┌─ Supplied data

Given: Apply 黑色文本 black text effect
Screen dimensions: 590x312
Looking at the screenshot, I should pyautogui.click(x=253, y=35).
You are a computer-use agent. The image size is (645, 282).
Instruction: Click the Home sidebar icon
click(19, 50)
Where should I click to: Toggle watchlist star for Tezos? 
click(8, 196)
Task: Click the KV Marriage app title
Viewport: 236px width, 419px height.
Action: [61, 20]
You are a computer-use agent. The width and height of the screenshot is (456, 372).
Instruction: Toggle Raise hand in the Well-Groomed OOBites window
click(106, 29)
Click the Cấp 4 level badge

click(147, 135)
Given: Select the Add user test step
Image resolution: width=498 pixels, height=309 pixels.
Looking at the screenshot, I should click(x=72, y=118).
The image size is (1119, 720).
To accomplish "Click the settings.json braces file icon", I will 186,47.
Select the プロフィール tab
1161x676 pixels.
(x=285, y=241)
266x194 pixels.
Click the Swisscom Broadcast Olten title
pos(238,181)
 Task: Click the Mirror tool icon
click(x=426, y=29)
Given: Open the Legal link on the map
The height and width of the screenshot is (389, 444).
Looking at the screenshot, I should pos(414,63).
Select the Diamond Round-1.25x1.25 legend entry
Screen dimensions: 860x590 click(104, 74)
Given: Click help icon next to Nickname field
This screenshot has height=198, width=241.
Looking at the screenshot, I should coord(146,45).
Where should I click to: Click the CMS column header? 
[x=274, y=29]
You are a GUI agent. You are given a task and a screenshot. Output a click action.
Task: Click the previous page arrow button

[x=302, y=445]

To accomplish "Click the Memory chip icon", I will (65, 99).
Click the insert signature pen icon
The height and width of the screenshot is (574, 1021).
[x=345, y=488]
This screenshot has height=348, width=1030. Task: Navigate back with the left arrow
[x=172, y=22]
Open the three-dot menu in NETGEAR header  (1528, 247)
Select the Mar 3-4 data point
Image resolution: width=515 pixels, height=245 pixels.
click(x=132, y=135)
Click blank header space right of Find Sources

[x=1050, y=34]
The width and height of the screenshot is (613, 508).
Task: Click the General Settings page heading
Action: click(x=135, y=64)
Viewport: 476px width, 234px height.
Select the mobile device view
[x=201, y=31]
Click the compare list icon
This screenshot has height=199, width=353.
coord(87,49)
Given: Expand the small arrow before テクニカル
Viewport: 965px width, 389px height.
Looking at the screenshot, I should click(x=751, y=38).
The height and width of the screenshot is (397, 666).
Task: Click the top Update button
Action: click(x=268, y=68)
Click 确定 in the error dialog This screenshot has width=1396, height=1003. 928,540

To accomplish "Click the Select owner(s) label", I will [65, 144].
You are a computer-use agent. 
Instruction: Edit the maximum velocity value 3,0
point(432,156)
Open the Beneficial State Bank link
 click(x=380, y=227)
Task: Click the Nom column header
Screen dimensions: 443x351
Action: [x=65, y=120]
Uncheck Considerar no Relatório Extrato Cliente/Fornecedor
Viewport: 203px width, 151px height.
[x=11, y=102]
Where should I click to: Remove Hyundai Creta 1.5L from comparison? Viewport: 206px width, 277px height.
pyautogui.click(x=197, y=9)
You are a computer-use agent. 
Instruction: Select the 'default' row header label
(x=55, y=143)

└─

Brief: Can you change every "column header" in the records above to "column heading" and give all the lines again with nothing else altered?

Full answer:
Given: Apply 黑色文本 black text effect
Screen dimensions: 590x312
Looking at the screenshot, I should pyautogui.click(x=253, y=35).
You are a computer-use agent. The image size is (645, 282).
Instruction: Click the Home sidebar icon
click(19, 50)
Where should I click to: Toggle watchlist star for Tezos? 
click(8, 196)
Task: Click the KV Marriage app title
Viewport: 236px width, 419px height.
Action: [61, 20]
You are a computer-use agent. The width and height of the screenshot is (456, 372).
Instruction: Toggle Raise hand in the Well-Groomed OOBites window
click(106, 29)
Click the Cấp 4 level badge

click(147, 135)
Given: Select the Add user test step
Image resolution: width=498 pixels, height=309 pixels.
Looking at the screenshot, I should click(x=72, y=118).
The image size is (1119, 720).
To accomplish "Click the settings.json braces file icon", I will 186,47.
Select the プロフィール tab
1161x676 pixels.
(x=285, y=241)
266x194 pixels.
Click the Swisscom Broadcast Olten title
pos(238,181)
 Task: Click the Mirror tool icon
click(x=426, y=29)
Given: Open the Legal link on the map
The height and width of the screenshot is (389, 444).
Looking at the screenshot, I should pos(414,63).
Select the Diamond Round-1.25x1.25 legend entry
Screen dimensions: 860x590 click(104, 74)
Given: Click help icon next to Nickname field
This screenshot has height=198, width=241.
Looking at the screenshot, I should coord(146,45).
Where should I click to: Click the CMS column heading? 
[x=274, y=29]
You are a GUI agent. You are given a task and a screenshot. Output a click action.
Task: Click the previous page arrow button

[x=302, y=445]

To accomplish "Click the Memory chip icon", I will (65, 99).
Click the insert signature pen icon
The height and width of the screenshot is (574, 1021).
[x=345, y=488]
This screenshot has height=348, width=1030. Task: Navigate back with the left arrow
[x=172, y=22]
Open the three-dot menu in NETGEAR header  (1528, 247)
Select the Mar 3-4 data point
Image resolution: width=515 pixels, height=245 pixels.
click(x=132, y=135)
Click blank header space right of Find Sources

[x=1050, y=34]
The width and height of the screenshot is (613, 508).
Task: Click the General Settings page heading
Action: click(x=135, y=64)
Viewport: 476px width, 234px height.
Select the mobile device view
[x=201, y=31]
Click the compare list icon
This screenshot has height=199, width=353.
coord(87,49)
Given: Expand the small arrow before テクニカル
Viewport: 965px width, 389px height.
Looking at the screenshot, I should click(x=751, y=38).
The height and width of the screenshot is (397, 666).
Task: Click the top Update button
Action: click(x=268, y=68)
Click 确定 in the error dialog This screenshot has width=1396, height=1003. 928,540

To accomplish "Click the Select owner(s) label", I will [65, 144].
You are a computer-use agent. 
Instruction: Edit the maximum velocity value 3,0
point(432,156)
Open the Beneficial State Bank link
 click(x=380, y=227)
Task: Click the Nom column heading
Screen dimensions: 443x351
Action: [x=65, y=120]
Uncheck Considerar no Relatório Extrato Cliente/Fornecedor
Viewport: 203px width, 151px height.
[x=11, y=102]
Where should I click to: Remove Hyundai Creta 1.5L from comparison? Viewport: 206px width, 277px height.
pyautogui.click(x=197, y=9)
You are a computer-use agent. 
Instruction: Select the 'default' row header label
(x=55, y=143)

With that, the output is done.